Saturday, February 03, 2018

just in case

In case you haven't noticed, there is a difference between schooling where you sit in a lecture hall, listening to a professor go on and on on some subject, and actual life which is infused with sensory information. Human beings are multi-sensory. We have arms, legs, hands, eyes, ears and bodies, that crave engagement in the real world, and schooling, rather than isolating us from the real world, could instead be designed to assist in multi-sensory engagement to simultaneously meet all learning styles for all students.

Howard Gardner maintained that we learn in a variety of styles engaging various senses, and that most of us lean upon one sense more than others. Gardner identified these as being particular "intelligences." Followers of Howard Gardner have attempted to follow a check list of learning styles to make sure that student needs are met. That forces the teacher to develop strategies that tend to feel artificial or contrived. Far simpler is to just do real things. When you work in a wood shop, all the senses are engaged, so let us use that as our example. You walk in the shop at Clear Spring School and first you smell wood. Then the rest of the senses fall into useful place, assuring the student of the reality of schooling and his or her reality in the educational process.

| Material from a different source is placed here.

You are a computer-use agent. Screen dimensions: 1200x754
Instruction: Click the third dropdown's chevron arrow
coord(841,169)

Schools can become places of engagement and creativity, and the whole world needs that to happen.

Small towns (and small neighborhoods) in the US have suffered from a strategy of extraction, through which the best and brightest students (measured by academic standards) are extracted and removed to a system of universities so that their talents can standardized and be hauled away. That may appear to be a good thing for the students involved, but is not so good for the communities involved. Having the opportunity for students to use the Eureka Springs School of the Arts as a degree pathway as we plan, will be a wonderful way to meet learning needs at home. It may also serve as an example of what all schools must become... places in which student's lives are shaped by doing real things in service to community.

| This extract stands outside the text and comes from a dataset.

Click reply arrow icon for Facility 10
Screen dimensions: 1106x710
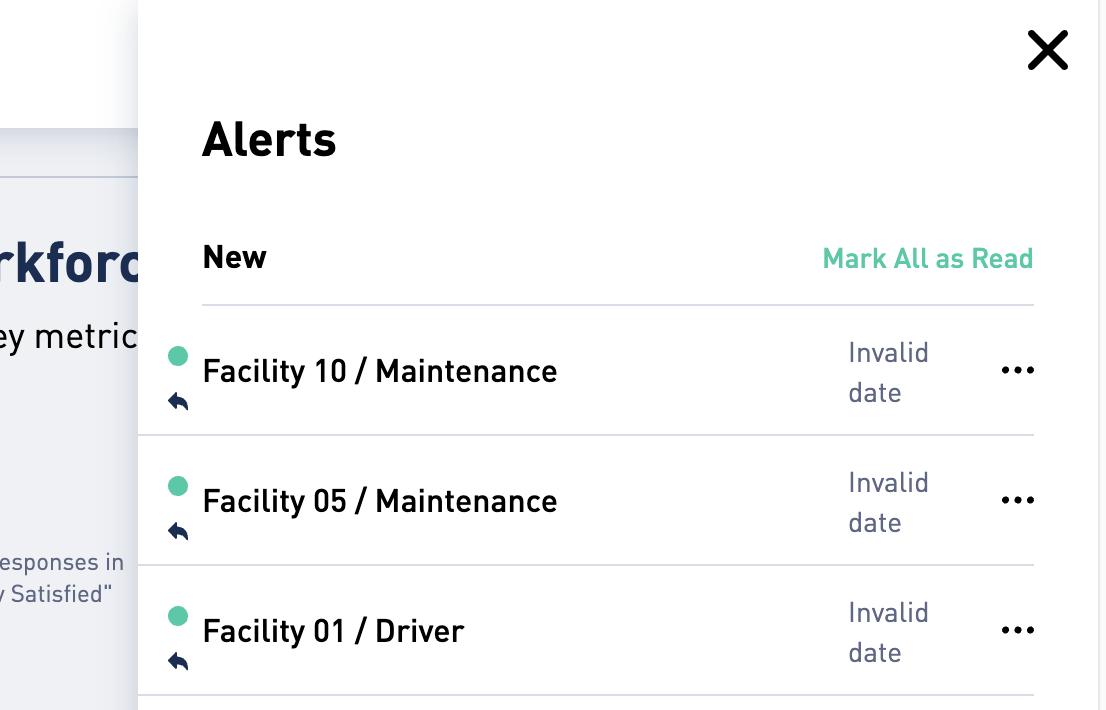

Yesterday in Little Rock I was part of a panel to select the 2018 Arkansas Living Treasure, an award from the Arkansas Arts Council that I was selected to receive in 2009. The award is granted on the basis of artistic merit, and service toward the perpetuation of traditional crafts, using a system of assigned points. We arrived at a unanimous decision that will be announced a bit later in the year.

Make, fix, create, and assist others in learning likewise.